I went to Spain, naturally, to be with my boyfriend. He had a flat there, that we could both live in. Some weeks after being in Spain, I received an email saying that some places had opened up in the university, and they had given me a place. My family and everyone wanted me to go. But I was not sure. I was sure that it would be the end of me and my boyfriend, that we would split up if only to make it easier for ourselves . I estimated if I went there to study, I'd only get to see him once or twice a year, mainly as well for the monetary costs. And also, I was not convinced I wanted to study. I started to feel the urges to become a mother, and these urges got stronger every month that my period came, so much so that I became a bit obsessed, and would cry every time my period came.
Me and my boyfriend talked about starting a family. He did not want to at first, as he was scared about making the wrong choice, and me regretting not going to uni. However, eventually he agreed as he saw how much I wanted to be a mother. I fell pregnant not long after.
I expected that I would feel elated, overjoyed and all those lovely feelings. However, I did not. I felt normal most days. And some weeks after falling pregnant, my boyfriend got offered a good job in the capital city. Naturally, he took the job.

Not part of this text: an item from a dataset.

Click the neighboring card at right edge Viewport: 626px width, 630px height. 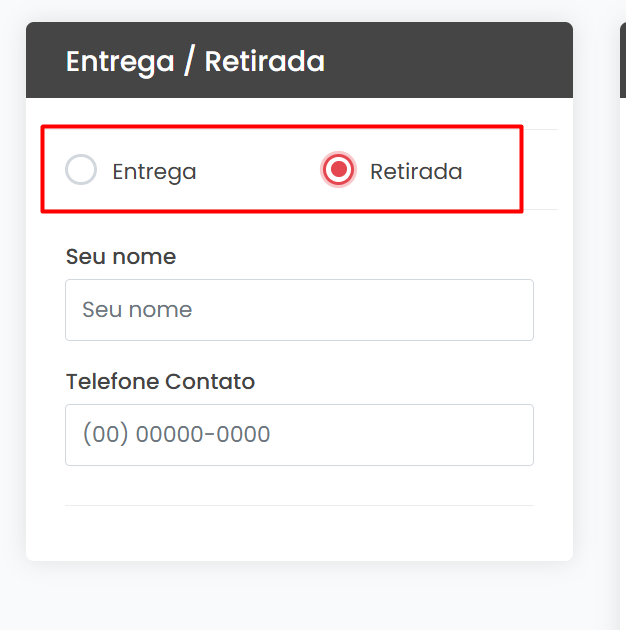(x=622, y=300)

Now, here starts the depression. My boyfriend getting the job meant a lot of things. It means that I am alone in the house from 7 am to 7.30 pm most days, with no outside contact apart from talking to my boyfriend by phone, or my family in england. It means that again, I am stuck in the house, except that this time it is worse. I don't speak very good spanish, as I was never taught it in school and have only learnt some from my boyfriend. Since I dont have much confidence, I can't communicate with anyone, and thus the fear of going outside is increased (I don't even communicate with my boyfriends family, only his nephew when his nephew is alone, as he's only 4 years old and I'm not afraid of making mistakes in front of him). I don't go outside in the day as I feel so scared to talk to anyone in spanish, and I feel crippled that I can't even do simple things like buy food from the supermarket. I've also almost completely lost the desire to create art, even though I want to continue with my dream of becoming an illustrator. Depression was bad when I was young, and alone, but now it's even worse and dreadful considering i'm pregnant and supposed to be nurturing a life. I feel so bad for life inside me, that he has to go through this too and I doubt my ability to be a mother when I can't even leave my house or speak the language of the country that I live in. I wouldn't change my decision to be a mother, as it felt right for me and still does feel right for me, however, I wish that this could be the most enjoyable experiences of my life, not one of the hardest. I don't know how to get past the barriers that I have, as most days I lack the motivation to do anything but the necessary to survive (cook, clean..) and even then, I find that hard and wake up late most days. I just feel really sorry for this baby, even though I love it with my whole heart, I can't help but thinking that someone out there desperately wanting to have children would be a much better mother than me.